Tenter de marquer les esprits, attiser la curiosité du public avec la promesse d’un spectacle plein de surprises, éventuellement faire concurrence à la dernière production de l’Opéra ? On choisissait alors de donner une pièce à « grand spectacle », tragédie à machines ou comédie-ballet, sans regarder à la dépense. La Comédie-Française a surtout pratiqué les productions à « grand spectacle » entre 1680 et 1715, avec des succès et des échecs (cuisants dans certains cas compte tenu des frais engagés…)

Produire de la nouveauté, alimenter le répertoire avec des comédies légères données en deuxième partie de soirée pour « soutenir » l’audience parfois faiblissante de la pièce principale ? On produisait de « petites » comédies (en un ou trois actes), flanquées d’un « divertissement » final de chansons et de danses. Ces petites pièces sont très en vogue à la fin du XVIIe siècle et tout au long du siècle suivant. On en trouve de nombreuses variations aux répertoires de la Comédie-Française, de la Comédie-Italienne puis des théâtres forains. Elles sont volontiers parodiques et autoréflexives, et alimentent le jeu des querelles entre les scènes parisiennes qui bat son plein au milieu du XVIIIe siècle.

Exemple d’une production à « grand spectacle »
Reprise d’Andromède, tragédie à machines de Pierre Corneille


  • Création d’Andromède : Paris, théâtre du Petit-Bourbon, janvier 1650
  • Reprise à la Comédie-Française : 19 juillet 1682
  • 45 représentations durant la saison 1682-1683

La reprise d’Andromède est la production « phare » de la saison 1682-1683. La Comédie-Française se positionne clairement en concurrence avec l’Opéra qui produit, au même moment, une tragédie lyrique sur le même sujet (Persée, de Lully et Quinault).


Les coûts de production

Les dépenses relatives à la programmation des pièces d’agrément sont parfois signalées dans les registres journaliers du théâtre. Cette source est pourtant lacunaire car la tenue des registres reste aléatoire jusqu’au milieu du XVIIIe siècle, date à laquelle l’administration du théâtre devient plus rigoureuse. Concrètement, cela signifie que les registres ne donnent pas toujours le détail des frais associés à la programmation.

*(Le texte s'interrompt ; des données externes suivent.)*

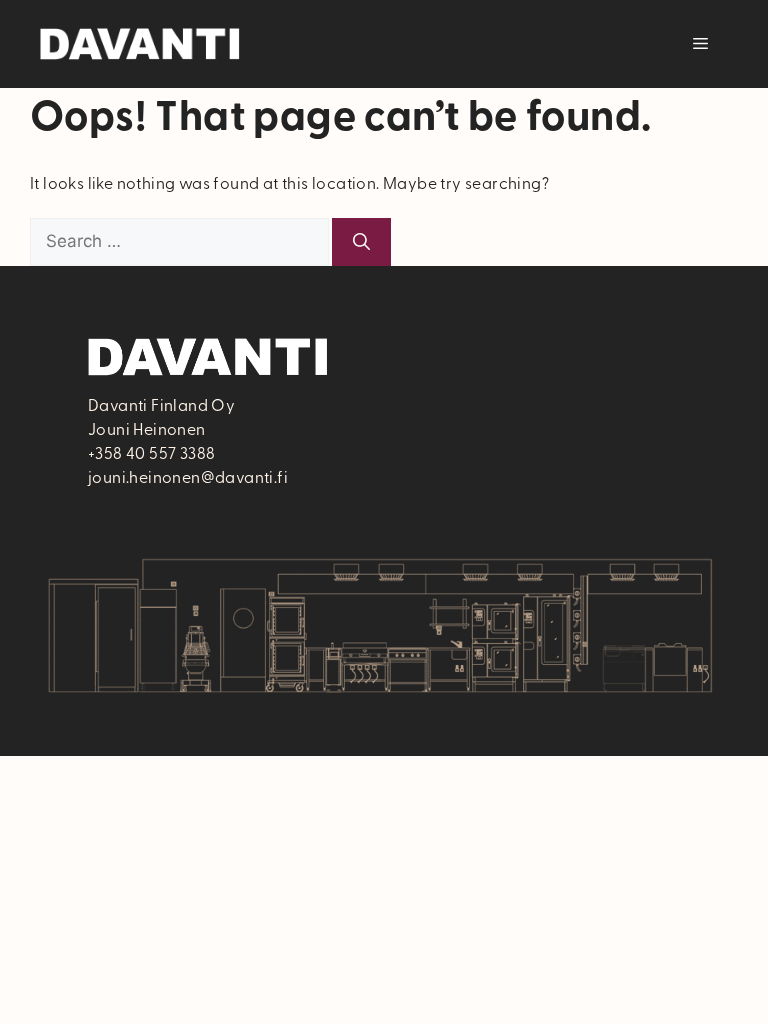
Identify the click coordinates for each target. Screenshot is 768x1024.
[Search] (361, 242)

Dans le cas d’Andromède, la Comédie-Française s’engage dans plus de 12 000 livres de dépenses pour la scénographie de la pièce (fabrication des machines et des décors, achat de costumes pour les chanteurs, danseurs et figurants). Le registre journalier mentionne la construction d’un hangar attenant au théâtre pour abriter la construction des machines et des décors. Il signale également l’achat d’une grande quantité de plomb pour fabriquer les contrepoids et charges nécessaires pour actionner des machines volantes.

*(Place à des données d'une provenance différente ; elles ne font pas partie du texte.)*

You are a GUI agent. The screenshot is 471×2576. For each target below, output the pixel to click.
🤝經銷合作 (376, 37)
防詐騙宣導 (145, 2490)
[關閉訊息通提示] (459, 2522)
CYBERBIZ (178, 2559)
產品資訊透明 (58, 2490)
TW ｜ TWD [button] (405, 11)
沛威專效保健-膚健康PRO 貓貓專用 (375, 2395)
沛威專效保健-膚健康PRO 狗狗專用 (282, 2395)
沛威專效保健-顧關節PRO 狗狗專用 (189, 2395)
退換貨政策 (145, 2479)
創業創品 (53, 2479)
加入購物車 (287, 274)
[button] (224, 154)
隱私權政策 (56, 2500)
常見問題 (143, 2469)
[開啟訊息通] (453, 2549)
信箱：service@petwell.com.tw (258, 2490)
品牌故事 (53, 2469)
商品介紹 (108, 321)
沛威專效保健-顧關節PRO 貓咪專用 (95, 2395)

Les salaires du personnel surnuméraire (chanteurs, instrumentistes, danseurs, figurants, acrobates, ouvriers, etc.) sont prélevés journellement sur les recettes de chaque représentation dans la rubrique des frais dits « extraordinaires » figurant sur les registres journaliers.

La Comédie-Française ne dispose pas de fonds de réserve pour payer les coûts de production des pièces d’agrément.

Les factures relatives à la scénographie – ici appelés « frais de la machine » - sont réglées sur les bénéfices des représentations d’Andromède, une fois prélevées les dépenses journalières et les parts d’acteurs.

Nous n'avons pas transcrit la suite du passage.